» **Texto fornecido**
Esse medo de estar de fora também existe mesmo entre quem é super ativo nas redes sociais, nem é preciso estar off-line pra experimentar essa sensação. Só que essa hiperatividade acaba criando uma outra emoção, suscitada por pensamentos que provocam ansiedade, ou até mesmo depressão. E isso tem nome: FoMo (do inglês “fear of missing out”, ou, em tradução livre, “medo de ficar de fora”).

FoMo é aquele sentimento ao abrir as redes sociais e ver um amigo no Rock in Rio, ou uma amiga tirando fotos em todos os brinquedos da Disney, ou aquele fim de semana que o seu casal de amigos passou numa pousada maravilhosa.

Nem precisam ser pessoas próximas, também funciona quando você vê o feed daquela celebridade em Fernando de Noronha ou “turistando” em Nova York. A impressão é que todo mundo está fazendo alguma coisa legal, menos você.

E quanto mais você se frustra com essa “realidade”, mais se sente impelido a entrar nas redes sociais para ficar checando as últimas. Isso faz com que você fique o tempo todo com o celular na mão, de olho nas redes sociais, mesmo quando está na companhia de outras pessoas, nos seus próprios eventos.

Nos piores casos, isso pode até levar você a adotar condutas com base nas expectativas geradas por essa ansiedade – como comprar os últimos lançamentos só para não ficar para trás, ou mesmo fazer coisas que as outras pessoas estão fazendo (como terminar ou engatar um relacionamento só para acompanhar o status dos seus amigos).

(Registros extraídos de um conjunto de dados)
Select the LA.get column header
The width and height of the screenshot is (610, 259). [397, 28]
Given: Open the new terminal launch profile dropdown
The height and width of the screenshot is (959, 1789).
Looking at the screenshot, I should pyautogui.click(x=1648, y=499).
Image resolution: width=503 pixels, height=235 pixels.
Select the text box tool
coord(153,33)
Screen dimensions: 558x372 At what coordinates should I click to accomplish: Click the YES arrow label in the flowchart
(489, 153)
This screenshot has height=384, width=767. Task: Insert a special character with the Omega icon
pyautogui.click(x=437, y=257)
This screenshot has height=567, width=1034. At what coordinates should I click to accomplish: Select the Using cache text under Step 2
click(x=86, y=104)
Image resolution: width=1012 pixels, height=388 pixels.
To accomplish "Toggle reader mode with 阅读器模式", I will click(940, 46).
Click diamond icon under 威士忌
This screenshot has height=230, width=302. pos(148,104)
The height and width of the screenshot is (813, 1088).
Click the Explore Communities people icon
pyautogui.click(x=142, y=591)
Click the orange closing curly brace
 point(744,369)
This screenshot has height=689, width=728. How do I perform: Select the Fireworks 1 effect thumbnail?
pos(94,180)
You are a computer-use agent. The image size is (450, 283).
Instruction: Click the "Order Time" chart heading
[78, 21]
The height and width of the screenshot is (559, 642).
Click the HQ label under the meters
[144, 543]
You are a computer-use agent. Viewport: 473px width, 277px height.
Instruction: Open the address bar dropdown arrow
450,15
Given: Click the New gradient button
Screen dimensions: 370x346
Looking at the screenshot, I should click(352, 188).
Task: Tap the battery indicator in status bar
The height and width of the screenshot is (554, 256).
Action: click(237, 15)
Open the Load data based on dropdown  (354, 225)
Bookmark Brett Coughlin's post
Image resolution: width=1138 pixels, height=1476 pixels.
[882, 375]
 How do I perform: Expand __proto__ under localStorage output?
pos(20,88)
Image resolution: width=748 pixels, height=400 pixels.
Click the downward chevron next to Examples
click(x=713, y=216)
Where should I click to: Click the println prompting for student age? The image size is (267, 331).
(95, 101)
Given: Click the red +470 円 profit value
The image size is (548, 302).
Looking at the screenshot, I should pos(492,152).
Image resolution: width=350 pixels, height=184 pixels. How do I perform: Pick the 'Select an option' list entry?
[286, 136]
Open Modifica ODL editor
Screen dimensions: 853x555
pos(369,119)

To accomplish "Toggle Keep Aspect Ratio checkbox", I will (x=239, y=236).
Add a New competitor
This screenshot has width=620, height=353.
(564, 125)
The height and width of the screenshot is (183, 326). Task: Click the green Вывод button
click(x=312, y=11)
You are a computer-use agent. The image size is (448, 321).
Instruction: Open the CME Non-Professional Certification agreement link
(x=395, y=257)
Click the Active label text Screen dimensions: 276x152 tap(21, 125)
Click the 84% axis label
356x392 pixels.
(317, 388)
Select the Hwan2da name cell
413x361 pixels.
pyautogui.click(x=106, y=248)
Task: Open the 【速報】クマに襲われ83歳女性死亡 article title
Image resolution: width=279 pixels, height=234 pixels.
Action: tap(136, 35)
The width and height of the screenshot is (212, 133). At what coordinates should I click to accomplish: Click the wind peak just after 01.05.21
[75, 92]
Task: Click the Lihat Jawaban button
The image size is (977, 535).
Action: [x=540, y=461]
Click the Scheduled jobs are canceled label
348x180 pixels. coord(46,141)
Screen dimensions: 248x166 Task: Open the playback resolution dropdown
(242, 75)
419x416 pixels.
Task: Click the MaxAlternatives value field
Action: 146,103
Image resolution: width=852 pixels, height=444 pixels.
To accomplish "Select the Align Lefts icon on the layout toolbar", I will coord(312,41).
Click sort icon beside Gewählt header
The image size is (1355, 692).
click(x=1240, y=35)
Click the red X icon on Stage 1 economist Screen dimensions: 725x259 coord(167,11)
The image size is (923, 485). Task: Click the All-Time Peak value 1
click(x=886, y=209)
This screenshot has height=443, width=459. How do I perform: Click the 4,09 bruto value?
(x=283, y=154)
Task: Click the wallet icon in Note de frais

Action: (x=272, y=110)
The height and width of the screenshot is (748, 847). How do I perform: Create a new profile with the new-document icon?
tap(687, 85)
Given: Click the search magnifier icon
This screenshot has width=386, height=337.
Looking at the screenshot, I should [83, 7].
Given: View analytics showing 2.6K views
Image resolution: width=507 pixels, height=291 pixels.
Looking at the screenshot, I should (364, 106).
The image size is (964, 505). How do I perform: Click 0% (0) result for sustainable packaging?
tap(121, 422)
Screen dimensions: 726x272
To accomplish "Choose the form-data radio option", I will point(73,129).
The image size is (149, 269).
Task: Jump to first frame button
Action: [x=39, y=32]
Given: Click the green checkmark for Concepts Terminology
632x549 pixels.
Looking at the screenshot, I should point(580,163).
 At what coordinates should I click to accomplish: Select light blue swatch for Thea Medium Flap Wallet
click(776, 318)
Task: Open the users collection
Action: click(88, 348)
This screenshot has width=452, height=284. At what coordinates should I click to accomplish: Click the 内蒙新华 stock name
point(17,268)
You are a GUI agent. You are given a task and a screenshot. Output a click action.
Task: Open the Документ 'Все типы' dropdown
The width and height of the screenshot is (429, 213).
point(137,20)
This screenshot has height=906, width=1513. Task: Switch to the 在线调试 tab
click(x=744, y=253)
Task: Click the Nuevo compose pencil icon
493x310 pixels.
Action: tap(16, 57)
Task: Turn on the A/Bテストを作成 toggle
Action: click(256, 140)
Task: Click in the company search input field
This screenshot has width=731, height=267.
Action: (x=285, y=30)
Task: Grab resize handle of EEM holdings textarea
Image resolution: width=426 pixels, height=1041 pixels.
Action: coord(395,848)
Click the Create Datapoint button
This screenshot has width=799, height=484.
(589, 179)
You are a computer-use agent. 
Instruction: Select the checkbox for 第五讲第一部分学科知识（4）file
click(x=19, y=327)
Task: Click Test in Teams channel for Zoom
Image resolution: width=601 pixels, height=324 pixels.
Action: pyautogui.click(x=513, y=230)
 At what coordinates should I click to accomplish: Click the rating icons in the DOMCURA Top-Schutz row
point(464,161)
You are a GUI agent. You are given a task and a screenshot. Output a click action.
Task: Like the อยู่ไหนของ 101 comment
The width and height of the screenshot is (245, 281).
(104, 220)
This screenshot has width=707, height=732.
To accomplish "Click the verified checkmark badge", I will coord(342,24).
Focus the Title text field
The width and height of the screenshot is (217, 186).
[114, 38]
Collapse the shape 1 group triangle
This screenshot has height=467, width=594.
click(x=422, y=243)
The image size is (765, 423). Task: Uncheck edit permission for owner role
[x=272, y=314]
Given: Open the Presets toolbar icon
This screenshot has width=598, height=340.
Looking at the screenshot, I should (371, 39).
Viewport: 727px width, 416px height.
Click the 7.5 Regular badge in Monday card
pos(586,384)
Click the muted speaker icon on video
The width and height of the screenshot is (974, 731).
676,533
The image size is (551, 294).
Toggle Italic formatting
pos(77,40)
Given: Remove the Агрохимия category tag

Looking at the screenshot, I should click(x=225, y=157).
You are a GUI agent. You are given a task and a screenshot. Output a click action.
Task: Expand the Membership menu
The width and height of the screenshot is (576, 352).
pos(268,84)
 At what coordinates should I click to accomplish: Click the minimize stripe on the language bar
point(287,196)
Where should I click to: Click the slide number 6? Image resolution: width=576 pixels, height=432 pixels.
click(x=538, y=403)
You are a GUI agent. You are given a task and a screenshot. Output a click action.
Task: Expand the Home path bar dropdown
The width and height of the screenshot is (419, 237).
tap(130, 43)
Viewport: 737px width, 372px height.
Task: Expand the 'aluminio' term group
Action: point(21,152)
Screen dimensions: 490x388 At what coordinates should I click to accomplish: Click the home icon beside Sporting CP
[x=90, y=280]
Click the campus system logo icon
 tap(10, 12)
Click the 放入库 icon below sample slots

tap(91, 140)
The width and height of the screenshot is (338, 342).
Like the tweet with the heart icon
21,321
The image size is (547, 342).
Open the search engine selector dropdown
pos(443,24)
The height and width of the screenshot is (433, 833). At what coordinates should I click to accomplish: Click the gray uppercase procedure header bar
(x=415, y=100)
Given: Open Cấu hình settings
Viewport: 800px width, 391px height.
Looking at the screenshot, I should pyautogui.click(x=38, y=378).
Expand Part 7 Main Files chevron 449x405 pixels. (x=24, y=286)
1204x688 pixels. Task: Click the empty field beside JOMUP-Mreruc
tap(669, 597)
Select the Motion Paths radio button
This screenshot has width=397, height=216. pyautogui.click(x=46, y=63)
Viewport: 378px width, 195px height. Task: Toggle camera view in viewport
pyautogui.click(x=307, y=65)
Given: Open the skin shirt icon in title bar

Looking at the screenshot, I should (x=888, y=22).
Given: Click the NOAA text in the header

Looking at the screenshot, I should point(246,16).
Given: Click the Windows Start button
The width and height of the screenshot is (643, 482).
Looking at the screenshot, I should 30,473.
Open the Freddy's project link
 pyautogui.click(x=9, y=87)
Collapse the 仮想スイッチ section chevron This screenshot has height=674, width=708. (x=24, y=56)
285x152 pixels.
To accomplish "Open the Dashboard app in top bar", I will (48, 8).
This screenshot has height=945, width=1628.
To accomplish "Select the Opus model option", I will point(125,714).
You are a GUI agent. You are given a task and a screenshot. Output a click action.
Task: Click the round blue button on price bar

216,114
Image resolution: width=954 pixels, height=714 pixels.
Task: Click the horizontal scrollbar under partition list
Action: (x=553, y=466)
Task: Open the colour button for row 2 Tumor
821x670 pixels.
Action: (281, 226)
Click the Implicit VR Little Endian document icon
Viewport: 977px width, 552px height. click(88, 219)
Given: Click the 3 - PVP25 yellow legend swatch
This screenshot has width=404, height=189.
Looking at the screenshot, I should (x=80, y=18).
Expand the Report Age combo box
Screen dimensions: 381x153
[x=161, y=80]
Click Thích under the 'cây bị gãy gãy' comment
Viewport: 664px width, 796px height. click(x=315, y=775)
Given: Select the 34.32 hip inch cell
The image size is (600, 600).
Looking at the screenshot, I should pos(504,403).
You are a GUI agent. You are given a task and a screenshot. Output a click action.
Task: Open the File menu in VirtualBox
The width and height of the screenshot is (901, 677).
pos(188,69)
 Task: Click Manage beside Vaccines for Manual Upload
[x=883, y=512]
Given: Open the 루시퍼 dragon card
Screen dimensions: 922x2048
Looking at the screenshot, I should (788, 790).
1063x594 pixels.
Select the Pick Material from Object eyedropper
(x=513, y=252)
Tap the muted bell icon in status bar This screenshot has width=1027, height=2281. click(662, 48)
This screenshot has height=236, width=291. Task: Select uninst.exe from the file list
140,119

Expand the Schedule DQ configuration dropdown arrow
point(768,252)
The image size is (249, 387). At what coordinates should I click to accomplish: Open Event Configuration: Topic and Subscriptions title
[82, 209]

» **Lista de atividades**
(1) Transcreva do texto sobre o FoMo o trecho que começa com as palavras "FoMo é aquele" e termina com "legal, menos você.".
(2) Dê continuidade ao texto sobre o FoMo a partir do ponto em que ele termina.
Os registros são um material independente do texto.

» **Respostas do exercício**
(1)
FoMo é aquele sentimento ao abrir as redes sociais e ver um amigo no Rock in Rio, ou uma amiga tirando fotos em todos os brinquedos da Disney, ou aquele fim de semana que o seu casal de amigos passou numa pousada maravilhosa.

Nem precisam ser pessoas próximas, também funciona quando você vê o feed daquela celebridade em Fernando de Noronha ou “turistando” em Nova York. A impressão é que todo mundo está fazendo alguma coisa legal, menos você.

(2)
Uma pesquisa divulgada em 2016 pela Universidade de Essex, no Reino Unido, apontou que mais de 75% dos adultos conectados já experimentaram o FoMo. Segundo Sylvia van Enck, psicóloga do Programa de Dependências Tecnológicas do Hospital das Clínicas da Faculdade de Medicina da Universidade de São Paulo, FoMo é apenas um novo nome para algo que é inerente à condição humana. Esse sentimento já existia antes, mas foi potencializado por conta da abrangência que as redes sociais têm.

Portanto, as redes sociais não parecem ser as únicas vilãs para nossos comportamentos, mas, sim, são grandes potencializadoras. A chave pode estar na forma como fazemos uso delas.

“Rehab”

Algumas pessoas simplesmente resolveram fazer um “detox”, justamente porque estão sendo afetadas psicologicamente pelos efeitos da comparação de suas vidas com a perfeição postada pelos outros.

Elas decidiram dar um tempo das redes sociais, decidindo voltar quando estiverem mais maduras ou preparadas para lidar com isso.

Se esse é o seu caso, talvez esse “detox” seja uma solução. Mas não é saindo das redes sociais (mesmo que momentaneamente) que você vai resolver o seu problema. O ideal é buscar o equilíbrio. Deixamos aqui algumas dicas para você tentar lidar melhor com o fato.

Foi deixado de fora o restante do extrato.